Run NNI on hybrid mode means that NNI will run trials jobs in multiple kinds of training platforms. For example, NNI could submit trial jobs to remote machine and AML simultaneously.
NNI has supported local, remote, PAI, and AML for hybrid training service. Before starting an experiment using these mode, users should setup the corresponding environment for the platforms. More details about the environment setup could be found in the corresponding docs.

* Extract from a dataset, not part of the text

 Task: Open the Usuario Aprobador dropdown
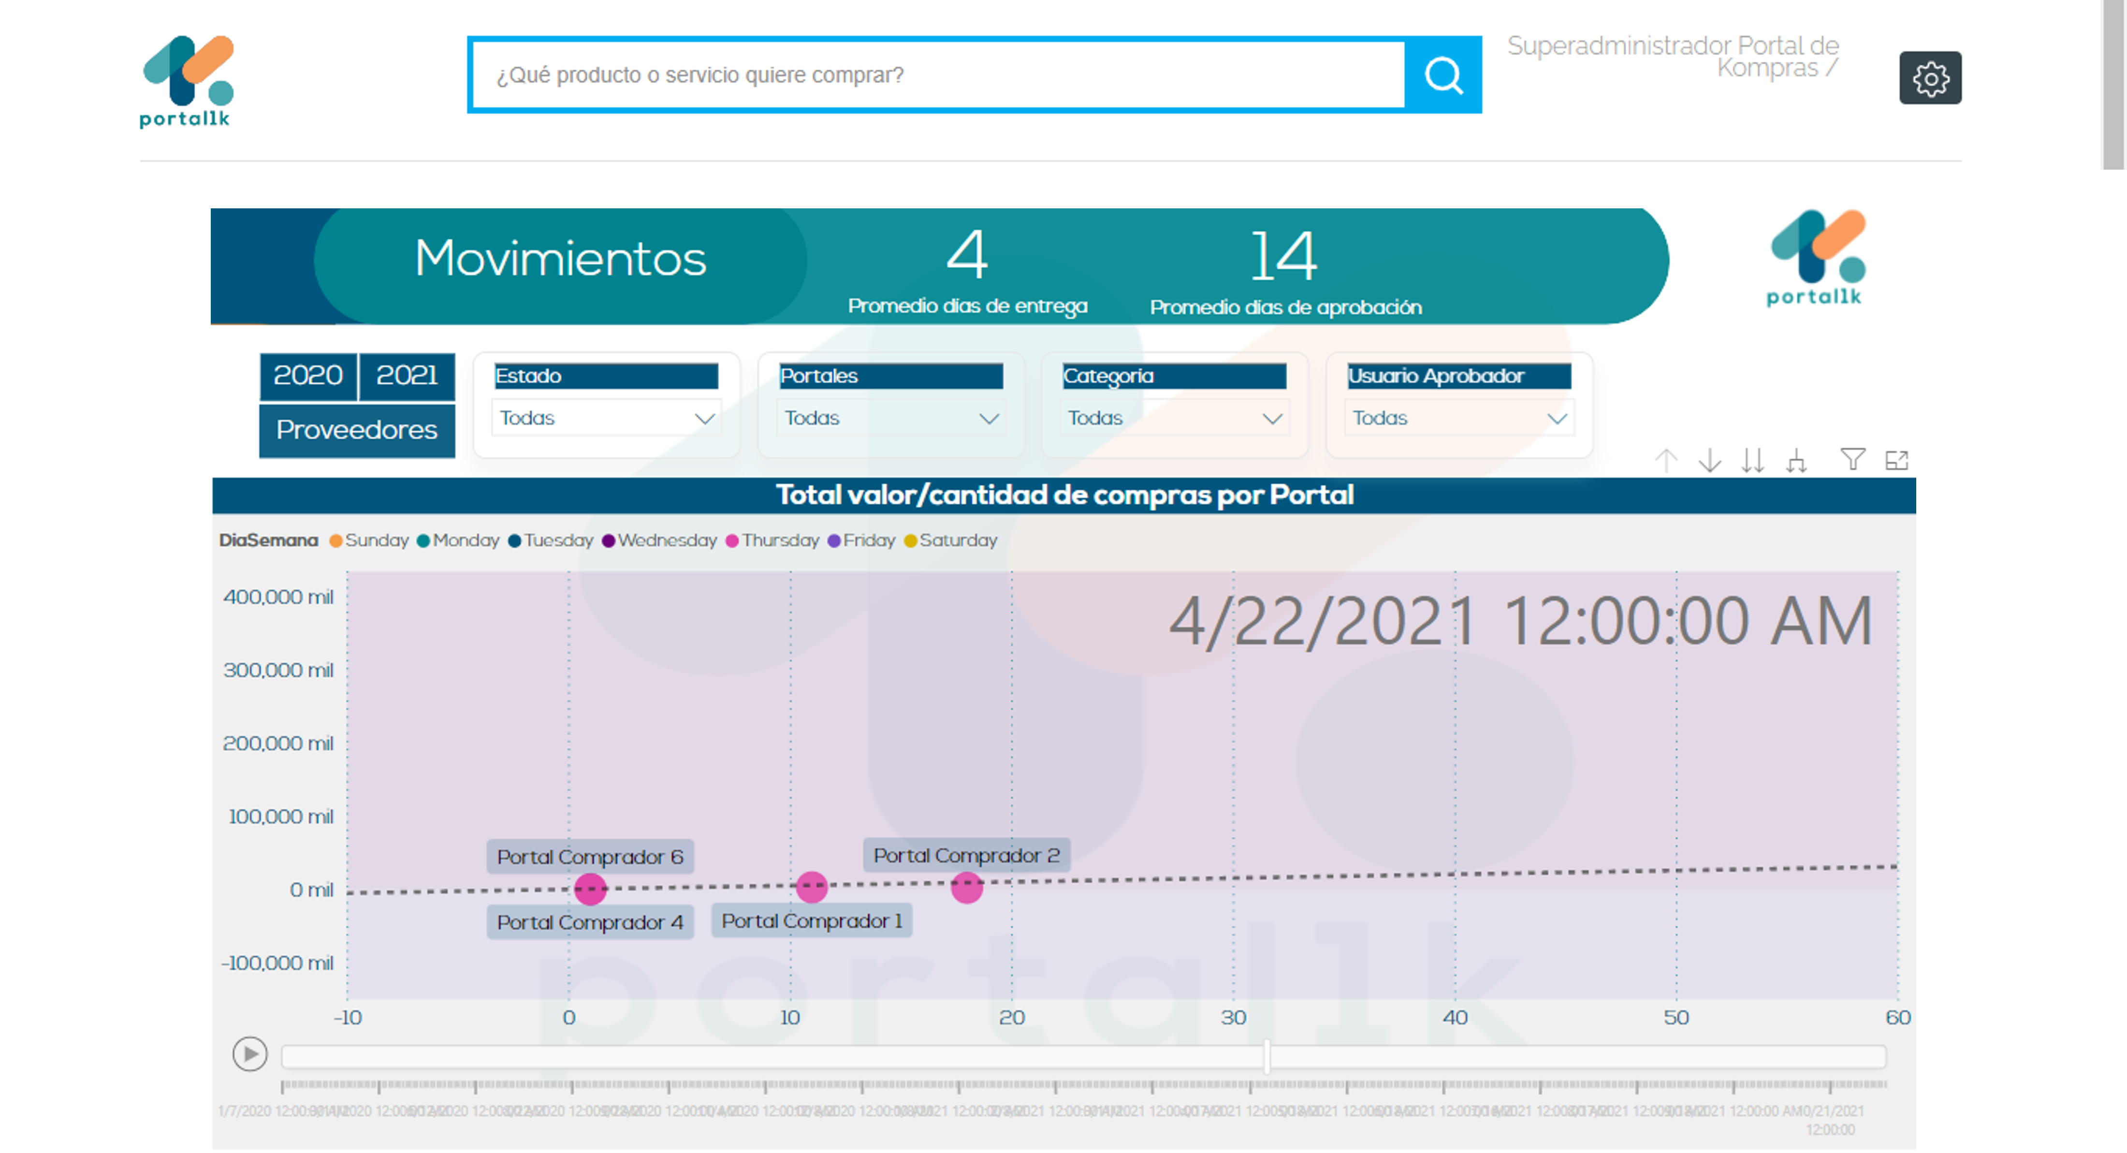coord(1459,418)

Use examples/trials/mnist-tfv1
as an example. The NNI config YAML file's content is like:
authorName: default
experimentName: example_mnist
trialConcurrency: 2
maxExecDuration: 1h
maxTrialNum: 10
trainingServicePlatform: hybrid
searchSpacePath: search_space.json
#choice: true, false
useAnnotation: false
tuner:
builtinTunerName: TPE
classArgs:
#choice: maximize, minimize
optimize_mode: maximize
trial:
command: python3 mnist.py
codeDir: .
gpuNum: 1
hybridConfig:
trainingServicePlatforms:
- local
- remote
remoteConfig:
reuse: true
machineList:
- ip: 10.1.1.1
username: bob
passwd: bob123
Configurations for hybrid mode:
hybridConfig:
- trainingServicePlatforms. required key. This field specify the platforms used in hybrid mode, the values using yaml list format. NNI support setting
local
,remote
,aml
,pai
in this field.
Note
If setting a platform in trainingServicePlatforms mode, users should also set the corresponding configuration for the platform. For example, if set remote
as one of the platform, should also set machineList
and remoteConfig
configuration. Local platform in hybrid mode does not support windows for now.